Passage provided:
## START

Luis Bru

Personal information
- Full name: Luis Bru Masipó
- Birth name: Lluís Bru i Masipó
- Date of birth: 13 August 1892
- Place of birth: Barcelona, Catalonia, Spain
- Date of death: 23 May 1972 (aged 79)
- Place of death: Barcelona, Catalonia, Spain
- Position: Goalkeeper

Senior career*
- Years: Team / Apps / (Gls)
- 1910–1913: International FC
- 1913: RCD Espanyol
- 1913–1919: FC Barcelona / 219

International career
- 1913–1916: Catalonia / +4 / (0)

Medal record
Catalonia
Prince of Asturias Cup
| Silver medal – second place | 1915 Prince of Asturias Cup | Team |

= Luis Bru (footballer) =

Spanish footballer

Luis Bru Masipó (13 August 1892 – 23 May 1972), born Lluís, was a Spanish footballer who played as a goalkeeper for FC Barcelona. He was the first goalkeeper in Spain to play "the English style", which consisted of blocking the ball instead of kicking the ball away. He is best known for his heroics in the semifinals of the 1916 Copa del Rey between Barcelona and Madrid FC, in which he saved three penalties in two matches.

## END

[Rows from a dataset]
## START

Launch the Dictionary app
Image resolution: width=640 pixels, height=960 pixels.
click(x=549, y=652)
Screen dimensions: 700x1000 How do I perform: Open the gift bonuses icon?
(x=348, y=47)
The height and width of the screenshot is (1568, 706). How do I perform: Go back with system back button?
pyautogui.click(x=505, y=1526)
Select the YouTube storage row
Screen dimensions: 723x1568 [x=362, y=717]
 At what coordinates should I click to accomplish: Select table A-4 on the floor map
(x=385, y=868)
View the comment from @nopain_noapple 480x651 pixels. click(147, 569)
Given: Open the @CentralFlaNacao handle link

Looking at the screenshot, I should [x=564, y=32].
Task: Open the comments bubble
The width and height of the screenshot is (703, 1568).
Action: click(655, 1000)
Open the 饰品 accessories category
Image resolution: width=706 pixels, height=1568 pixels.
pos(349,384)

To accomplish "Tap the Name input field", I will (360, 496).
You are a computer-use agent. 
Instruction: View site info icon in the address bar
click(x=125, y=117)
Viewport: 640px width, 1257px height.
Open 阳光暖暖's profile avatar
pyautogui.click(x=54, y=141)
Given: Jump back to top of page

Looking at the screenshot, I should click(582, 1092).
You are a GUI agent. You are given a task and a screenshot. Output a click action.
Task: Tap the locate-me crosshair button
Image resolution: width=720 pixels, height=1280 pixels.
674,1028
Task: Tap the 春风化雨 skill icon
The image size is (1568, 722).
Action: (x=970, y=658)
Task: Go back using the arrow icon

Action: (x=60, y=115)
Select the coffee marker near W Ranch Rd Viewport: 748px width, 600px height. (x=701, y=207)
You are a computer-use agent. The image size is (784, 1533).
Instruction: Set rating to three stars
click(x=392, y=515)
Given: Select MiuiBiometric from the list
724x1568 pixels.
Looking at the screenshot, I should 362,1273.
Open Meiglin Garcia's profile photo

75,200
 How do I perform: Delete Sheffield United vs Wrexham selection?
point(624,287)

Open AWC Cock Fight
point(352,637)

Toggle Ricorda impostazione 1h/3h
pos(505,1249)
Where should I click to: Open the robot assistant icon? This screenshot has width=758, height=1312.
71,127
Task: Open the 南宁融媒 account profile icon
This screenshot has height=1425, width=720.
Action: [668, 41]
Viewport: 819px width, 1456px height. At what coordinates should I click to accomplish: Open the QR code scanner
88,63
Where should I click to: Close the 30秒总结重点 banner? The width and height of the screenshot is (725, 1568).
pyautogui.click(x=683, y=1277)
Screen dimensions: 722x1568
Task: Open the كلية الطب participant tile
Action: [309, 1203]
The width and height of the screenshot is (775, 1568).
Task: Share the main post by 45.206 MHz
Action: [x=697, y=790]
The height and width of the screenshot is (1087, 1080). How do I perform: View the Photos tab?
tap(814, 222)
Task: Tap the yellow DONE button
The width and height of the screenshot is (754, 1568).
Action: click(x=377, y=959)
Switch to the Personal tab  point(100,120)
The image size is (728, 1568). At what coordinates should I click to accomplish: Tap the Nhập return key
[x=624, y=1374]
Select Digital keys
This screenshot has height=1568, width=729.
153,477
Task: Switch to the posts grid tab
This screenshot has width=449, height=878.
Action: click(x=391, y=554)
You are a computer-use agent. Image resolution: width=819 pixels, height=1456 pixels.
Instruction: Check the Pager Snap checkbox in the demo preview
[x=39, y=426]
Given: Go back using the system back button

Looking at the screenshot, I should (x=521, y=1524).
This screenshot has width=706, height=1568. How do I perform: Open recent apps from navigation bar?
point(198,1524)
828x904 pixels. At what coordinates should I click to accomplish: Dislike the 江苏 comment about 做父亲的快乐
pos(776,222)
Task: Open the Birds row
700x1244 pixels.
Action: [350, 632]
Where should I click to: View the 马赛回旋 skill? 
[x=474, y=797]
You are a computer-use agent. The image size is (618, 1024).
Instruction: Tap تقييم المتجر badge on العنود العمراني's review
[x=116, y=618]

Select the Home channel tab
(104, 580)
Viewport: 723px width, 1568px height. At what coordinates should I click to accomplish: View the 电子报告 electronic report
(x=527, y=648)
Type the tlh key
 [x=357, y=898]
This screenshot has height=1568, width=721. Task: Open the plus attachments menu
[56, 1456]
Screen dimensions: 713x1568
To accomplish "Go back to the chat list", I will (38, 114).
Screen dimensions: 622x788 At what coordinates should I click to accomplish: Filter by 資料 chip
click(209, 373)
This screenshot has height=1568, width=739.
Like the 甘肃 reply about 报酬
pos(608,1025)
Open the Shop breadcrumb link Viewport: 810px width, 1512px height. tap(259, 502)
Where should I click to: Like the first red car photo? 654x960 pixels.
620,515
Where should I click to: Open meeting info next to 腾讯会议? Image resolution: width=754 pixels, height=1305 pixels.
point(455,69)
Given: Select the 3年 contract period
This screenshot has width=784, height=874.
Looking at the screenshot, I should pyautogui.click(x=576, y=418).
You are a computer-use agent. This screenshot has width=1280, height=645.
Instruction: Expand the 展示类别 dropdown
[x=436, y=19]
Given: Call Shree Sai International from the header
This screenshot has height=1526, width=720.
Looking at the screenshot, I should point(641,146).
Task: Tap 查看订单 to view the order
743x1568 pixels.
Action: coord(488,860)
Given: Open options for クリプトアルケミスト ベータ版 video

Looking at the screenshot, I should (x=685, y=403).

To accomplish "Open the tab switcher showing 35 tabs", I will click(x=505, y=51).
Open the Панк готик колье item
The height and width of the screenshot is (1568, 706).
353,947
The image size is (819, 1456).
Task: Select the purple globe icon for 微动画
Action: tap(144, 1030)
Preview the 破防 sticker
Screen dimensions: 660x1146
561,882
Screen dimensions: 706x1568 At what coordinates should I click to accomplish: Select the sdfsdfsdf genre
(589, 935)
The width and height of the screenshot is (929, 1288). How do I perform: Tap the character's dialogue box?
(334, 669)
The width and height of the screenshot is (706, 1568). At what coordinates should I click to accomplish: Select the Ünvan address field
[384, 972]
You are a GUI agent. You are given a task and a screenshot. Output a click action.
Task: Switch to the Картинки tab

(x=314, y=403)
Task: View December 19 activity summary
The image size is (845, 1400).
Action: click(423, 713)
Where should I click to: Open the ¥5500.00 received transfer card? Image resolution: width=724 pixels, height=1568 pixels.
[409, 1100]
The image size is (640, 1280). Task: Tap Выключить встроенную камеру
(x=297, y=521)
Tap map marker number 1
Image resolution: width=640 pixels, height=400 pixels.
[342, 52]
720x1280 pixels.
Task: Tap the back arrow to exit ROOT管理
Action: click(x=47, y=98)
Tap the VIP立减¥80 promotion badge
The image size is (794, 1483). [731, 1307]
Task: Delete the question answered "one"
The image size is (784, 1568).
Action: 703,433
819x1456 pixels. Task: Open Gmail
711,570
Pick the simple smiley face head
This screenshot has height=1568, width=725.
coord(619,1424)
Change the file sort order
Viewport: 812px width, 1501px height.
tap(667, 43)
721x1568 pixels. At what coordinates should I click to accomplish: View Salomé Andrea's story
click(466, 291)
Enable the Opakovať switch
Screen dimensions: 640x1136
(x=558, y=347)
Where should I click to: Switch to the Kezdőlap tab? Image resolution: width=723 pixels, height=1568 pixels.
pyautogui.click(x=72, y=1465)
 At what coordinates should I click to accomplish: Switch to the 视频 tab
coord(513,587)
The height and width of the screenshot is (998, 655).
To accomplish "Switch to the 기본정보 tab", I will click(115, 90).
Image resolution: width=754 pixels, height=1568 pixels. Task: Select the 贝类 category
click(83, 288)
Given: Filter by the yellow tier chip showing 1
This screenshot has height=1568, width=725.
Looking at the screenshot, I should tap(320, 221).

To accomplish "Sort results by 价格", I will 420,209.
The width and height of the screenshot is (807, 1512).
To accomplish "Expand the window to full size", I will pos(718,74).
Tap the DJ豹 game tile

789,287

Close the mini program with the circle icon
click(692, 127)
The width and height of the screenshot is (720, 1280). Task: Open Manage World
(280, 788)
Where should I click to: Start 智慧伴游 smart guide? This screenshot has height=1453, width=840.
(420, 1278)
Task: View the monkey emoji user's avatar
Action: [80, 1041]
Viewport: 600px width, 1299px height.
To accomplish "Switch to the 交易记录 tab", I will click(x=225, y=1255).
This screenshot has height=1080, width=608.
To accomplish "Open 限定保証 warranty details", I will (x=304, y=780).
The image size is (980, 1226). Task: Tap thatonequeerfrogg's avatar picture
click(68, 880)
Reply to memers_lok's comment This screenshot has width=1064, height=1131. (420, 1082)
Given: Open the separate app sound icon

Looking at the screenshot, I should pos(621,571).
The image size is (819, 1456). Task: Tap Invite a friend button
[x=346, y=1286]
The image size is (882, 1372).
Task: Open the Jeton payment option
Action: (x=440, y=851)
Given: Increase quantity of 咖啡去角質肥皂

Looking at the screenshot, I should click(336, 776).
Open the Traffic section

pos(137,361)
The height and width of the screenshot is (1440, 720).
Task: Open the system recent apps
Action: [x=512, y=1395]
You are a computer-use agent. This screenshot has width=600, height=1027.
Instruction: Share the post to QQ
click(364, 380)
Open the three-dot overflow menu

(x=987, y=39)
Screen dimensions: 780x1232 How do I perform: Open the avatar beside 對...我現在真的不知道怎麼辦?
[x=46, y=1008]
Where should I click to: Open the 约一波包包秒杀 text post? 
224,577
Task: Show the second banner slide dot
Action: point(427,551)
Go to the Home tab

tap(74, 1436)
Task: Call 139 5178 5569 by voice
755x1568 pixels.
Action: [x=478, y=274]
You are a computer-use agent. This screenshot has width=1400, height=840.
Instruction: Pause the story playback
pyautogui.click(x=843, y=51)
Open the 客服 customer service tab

## END

Set task A: From the Luis Bru profile, name every club listed in his senior career.
Set task B: Shorten the paragraph beginning "Luis Bru Masipó (13 August 1892" in the Luis Bru profile, keeping its main facts.
Set task C: Carry on the Luis Bru profile from its last sentence.

Written reply A: International FC, RCD Espanyol, FC Barcelona

Written reply B: Luis Bru Masipó (1892–1972), born Lluís, was a Spanish goalkeeper for FC Barcelona. He was the first goalkeeper in Spain to block the ball rather than kick it away, "the English style." He is best known for saving three penalties over two matches against Madrid FC in the 1916 Copa del Rey semifinals.

Written reply C:
==Club career==
Born in Catalonia, he began his career in 1909 in a non-federated team. In 1910, he joined International FC, initially playing as a left midfielder until 1912, when in a match where the goalkeeper was missing, he occupied this position on the pitch, and his performance was so impressive that from then on he always played as a goalkeeper. In 1913 he signed for RCD Espanyol, but his spell at the club was cut short as Barcelona signed him at the end of the year, making his debut on 7 December 1913. In first season at the club, he ousted the great Luís Reñé. He played for Barça for nearly a decade (1913–22), playing a total of 219 matches, serving as the team captain, and helping the club win 2 Catalan championships in 1915–16 and 1918–19, and to reach the 1919 Copa del Rey Final, in which he conceded 5 goals in a 2–5 loss to Arenas Club.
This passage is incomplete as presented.